U.S. Director of National Intelligence Tulsi Gabbard recently rejected allegations by lawmakers that she “hid a whistleblower complaint in a safe” for “eight months.”
For context, a top-secret complaint was made by a US intelligence official with the intelligence community’s inspector general in May 2025, alleging wrongdoing related to Gabbard.
Later in November, Andrew Bakaj sent a letter to Gabbard’s office, House of Representatives and Senate intelligence committees, per Reuters, alleging that she delayed the sharing of the May 2025 whistleblower complaint with lawmakers.
Bakaj also alleged that the whistleblower had asked to share the May 2025 complaint with the lawmakers in June. However, Warner, D-Va., the vice chairman of the Senate Select Committee on Intelligence, in a statement to NBC on Thursday, said they received the complaint in February 2026, and “much of it was redacted.”
Speaking about the delay, Warner said that Tulsi Gabbard is “either not competent to do the job, or if her legal advisors didn’t tell her she didn’t have competent legal advice.”
“This was, again, a complete avoidance of and I think it was an effort to try to bury this whistleblower complaint,” Warner added.
Addressing the allegations in an X post shared on February 8, 2026, Gabbard called out “Senator Mark Warner and his friends in the Propaganda Media” for “repeatedly” lying to the “American people that I or the ODNI ‘hid’ a whistleblower complaint in a safe for eight months,” and called it a “blatant lie.”
Senator Mark Warner and his friends in the Propaganda Media have repeatedly lied to the American people that I or the ODNI “hid” a whistleblower complaint in a safe for eight months. This is a blatant lie.
The truth:
– I am not now, nor have I ever been, in possession or…
— DNI Tulsi Gabbard (@DNIGabbard) February 7, 2026
Writing the “truth,” Gabbard said that she has never been in “possession or control” of the whistleblower’s complaint, which, according to her, ultimately means that she “obviously could not have ‘hidden’ it in a safe.”
She alleged that “Biden-era IC Inspector General Tamara Johnson was in “possession of and responsible for securing the complaint for months.”
The 44-year-old continued to claim that she saw the complaint two weeks ago for the first time “when I had to review it to provide guidance on how it should be securely shared with Congress.”
Sharing a detailed chronology of the situation, Tulsi Gabbard shared that she first became aware of the whistleblower complaint in June 2025, which, according to her, “neither Biden-era IC Inspector General Tamara Johnson nor current IC Inspector General Chris Fox found the complaint to be credible.”
According to NBC News, the press secretary for the Office of the Director of National Intelligence, Olivia Coleman, confirmed the same that neither IC Inspector General Tamara Johnson nor current IC Inspector General Chris Fox found the complaint “credible.”

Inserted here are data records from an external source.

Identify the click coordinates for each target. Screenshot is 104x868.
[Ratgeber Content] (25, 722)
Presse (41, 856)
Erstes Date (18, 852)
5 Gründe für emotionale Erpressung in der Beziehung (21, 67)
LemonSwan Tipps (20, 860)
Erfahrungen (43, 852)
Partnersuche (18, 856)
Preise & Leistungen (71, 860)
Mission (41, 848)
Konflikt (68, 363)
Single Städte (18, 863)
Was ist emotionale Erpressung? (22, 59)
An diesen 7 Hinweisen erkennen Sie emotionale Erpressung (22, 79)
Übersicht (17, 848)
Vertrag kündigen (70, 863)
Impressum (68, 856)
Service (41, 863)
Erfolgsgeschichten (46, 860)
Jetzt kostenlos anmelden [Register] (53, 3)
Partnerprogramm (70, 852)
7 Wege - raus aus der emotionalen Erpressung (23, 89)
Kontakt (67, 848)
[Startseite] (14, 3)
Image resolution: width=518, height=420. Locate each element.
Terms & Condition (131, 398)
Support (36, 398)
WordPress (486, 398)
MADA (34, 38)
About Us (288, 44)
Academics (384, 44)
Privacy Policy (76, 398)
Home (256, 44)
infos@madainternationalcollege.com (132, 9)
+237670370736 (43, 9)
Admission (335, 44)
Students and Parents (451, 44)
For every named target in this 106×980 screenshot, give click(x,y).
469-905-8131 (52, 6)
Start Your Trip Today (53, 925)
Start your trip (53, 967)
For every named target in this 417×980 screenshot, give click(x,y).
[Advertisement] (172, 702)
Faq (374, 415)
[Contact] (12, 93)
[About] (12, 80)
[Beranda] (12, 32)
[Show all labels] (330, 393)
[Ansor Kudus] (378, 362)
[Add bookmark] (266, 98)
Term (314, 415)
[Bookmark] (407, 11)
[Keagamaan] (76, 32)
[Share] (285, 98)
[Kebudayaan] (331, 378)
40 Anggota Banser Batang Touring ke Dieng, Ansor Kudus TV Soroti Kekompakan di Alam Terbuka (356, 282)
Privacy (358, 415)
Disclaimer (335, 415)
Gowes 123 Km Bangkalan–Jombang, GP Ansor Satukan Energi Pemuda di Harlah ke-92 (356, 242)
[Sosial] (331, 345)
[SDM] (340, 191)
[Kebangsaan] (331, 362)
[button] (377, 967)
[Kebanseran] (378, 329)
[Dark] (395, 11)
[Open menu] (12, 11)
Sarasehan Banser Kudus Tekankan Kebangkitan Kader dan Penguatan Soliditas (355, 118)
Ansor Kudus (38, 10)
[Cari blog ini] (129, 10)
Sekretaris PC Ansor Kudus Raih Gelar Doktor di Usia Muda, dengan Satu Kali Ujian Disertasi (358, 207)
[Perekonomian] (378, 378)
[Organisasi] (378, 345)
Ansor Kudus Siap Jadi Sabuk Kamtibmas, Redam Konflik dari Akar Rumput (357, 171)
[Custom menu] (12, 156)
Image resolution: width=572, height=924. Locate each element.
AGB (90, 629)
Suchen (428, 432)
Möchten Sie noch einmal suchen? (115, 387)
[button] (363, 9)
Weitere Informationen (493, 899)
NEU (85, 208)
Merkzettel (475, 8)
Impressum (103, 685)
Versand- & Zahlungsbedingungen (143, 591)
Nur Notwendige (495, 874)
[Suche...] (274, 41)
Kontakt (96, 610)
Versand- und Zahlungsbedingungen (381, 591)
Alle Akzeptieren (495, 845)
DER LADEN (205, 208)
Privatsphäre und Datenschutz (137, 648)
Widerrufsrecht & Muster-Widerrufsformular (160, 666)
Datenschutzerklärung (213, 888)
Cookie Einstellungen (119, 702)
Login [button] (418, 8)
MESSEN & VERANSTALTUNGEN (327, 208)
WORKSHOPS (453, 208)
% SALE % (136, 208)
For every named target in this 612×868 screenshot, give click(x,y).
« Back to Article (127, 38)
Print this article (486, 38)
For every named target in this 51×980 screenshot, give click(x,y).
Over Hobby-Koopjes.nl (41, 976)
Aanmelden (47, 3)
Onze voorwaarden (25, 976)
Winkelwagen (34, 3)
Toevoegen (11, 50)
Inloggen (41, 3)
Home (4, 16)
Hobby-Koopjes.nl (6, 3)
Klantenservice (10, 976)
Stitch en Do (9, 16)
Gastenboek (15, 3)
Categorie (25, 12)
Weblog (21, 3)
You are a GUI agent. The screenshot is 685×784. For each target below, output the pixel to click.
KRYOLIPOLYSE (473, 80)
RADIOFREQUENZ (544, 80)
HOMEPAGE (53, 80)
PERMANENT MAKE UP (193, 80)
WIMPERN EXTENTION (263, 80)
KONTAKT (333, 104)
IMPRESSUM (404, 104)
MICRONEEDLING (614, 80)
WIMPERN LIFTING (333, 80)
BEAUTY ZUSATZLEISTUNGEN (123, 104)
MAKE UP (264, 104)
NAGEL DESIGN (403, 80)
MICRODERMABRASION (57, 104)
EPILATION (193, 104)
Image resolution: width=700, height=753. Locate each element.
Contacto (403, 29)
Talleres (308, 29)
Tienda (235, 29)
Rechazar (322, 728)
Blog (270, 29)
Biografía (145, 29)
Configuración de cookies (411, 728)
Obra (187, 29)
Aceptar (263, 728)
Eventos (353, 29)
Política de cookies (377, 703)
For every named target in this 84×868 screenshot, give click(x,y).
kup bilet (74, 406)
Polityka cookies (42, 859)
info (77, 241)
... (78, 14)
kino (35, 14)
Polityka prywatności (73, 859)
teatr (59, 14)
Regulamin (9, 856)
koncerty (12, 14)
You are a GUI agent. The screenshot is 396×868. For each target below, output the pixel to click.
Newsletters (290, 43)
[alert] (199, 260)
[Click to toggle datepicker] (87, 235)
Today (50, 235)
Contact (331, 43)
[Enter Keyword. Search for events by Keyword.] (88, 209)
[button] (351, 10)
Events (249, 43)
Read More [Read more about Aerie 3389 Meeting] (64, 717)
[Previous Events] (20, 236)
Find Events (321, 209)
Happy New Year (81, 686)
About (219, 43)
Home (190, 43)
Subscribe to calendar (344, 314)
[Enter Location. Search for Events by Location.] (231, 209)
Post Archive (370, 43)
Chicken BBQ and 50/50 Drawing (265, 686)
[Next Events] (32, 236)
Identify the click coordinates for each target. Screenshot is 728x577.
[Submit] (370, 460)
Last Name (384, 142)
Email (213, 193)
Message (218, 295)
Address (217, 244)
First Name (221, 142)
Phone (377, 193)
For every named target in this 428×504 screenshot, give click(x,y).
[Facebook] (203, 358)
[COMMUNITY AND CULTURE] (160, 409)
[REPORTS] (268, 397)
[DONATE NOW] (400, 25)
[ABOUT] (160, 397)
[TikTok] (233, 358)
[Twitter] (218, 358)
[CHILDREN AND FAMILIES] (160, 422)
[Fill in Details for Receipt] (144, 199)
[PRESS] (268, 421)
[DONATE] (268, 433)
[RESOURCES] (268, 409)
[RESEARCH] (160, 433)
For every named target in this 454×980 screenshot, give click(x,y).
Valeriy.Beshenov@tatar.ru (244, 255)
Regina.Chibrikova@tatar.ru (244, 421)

Furthermore, in the X post, Gabbard highlighted that “The complaint required special handling and storage in a safe because the complainant chose to include highly sensitive information within the complaint itself rather than referencing the sensitive reporting and leaving the complaint at a lower level of classification.”
“Security standards for complaints that include such sensitive intelligence required the Inspector General to keep the complaint and the intelligence referenced secured in a safe from the time the complaint was made, until now,” she continued.
Gabbard added that Johnson completed her review of the complaint in June 2025 and no “further oversight or investigative activity took place.”
While she was being communicated directly by Johnson throughout the course of the investigation, “neither she nor anyone from her office informed me that the Whistleblower chose to send the complaint to Congress which would require me to issue security instructions.”
She was made aware of “the need to provide security guidance by IC Inspector General Chris Fox on December 4, 2025, which he detailed in his letter to Congress,” Gabbard added.
“I took immediate action to provide the security guidance to the Intelligence Community Inspector General who then shared the complaint and referenced intelligence with relevant members of Congress last week,” the post continued.
Concluding her post, Gabbard accused Warner of spreading lies and “baseless” accusations for “political gain,” stating his actions “undermines our national security and is a disservice to the American people and the Intelligence Community.”
Later, in an email statement shared with NBC News on Saturday, Warner’s communications director, Rachel Cohen, said that Tulsi Gabbard’s post is “an inaccurate attack that’s entirely on brand for someone who has already and repeatedly proven she’s unqualified to serve as DNI.”
Meanwhile, Sen. Tom Cotton, R-Ark. backed Tulsi Gabbard’s claims in an X post shared on February 8, stating, “I have reviewed this ‘whistleblower’ complaint and the inspector general handling of it.”
“I agree with both inspectors general who have evaluated the matter: the complaint is not credible and the inspectors general and the DNI took the necessary steps to ensure the material has handled and transmitted appropriately in accordance with law,” he said.
I have reviewed this “whistleblower” complaint and the inspector general handling of it. I agree with both inspectors general who have evaluated the matter: the complaint is not credible and the inspectors general and the DNI took the necessary steps to ensure the material has…
— Tom Cotton (@SenTomCotton) February 5, 2026
He continued, “To be frank, it seems like just another effort by the president’s critics in and out of government to undermine policies that they don’t like; it’s definitely not credible allegations of waste, fraud, or abuse.”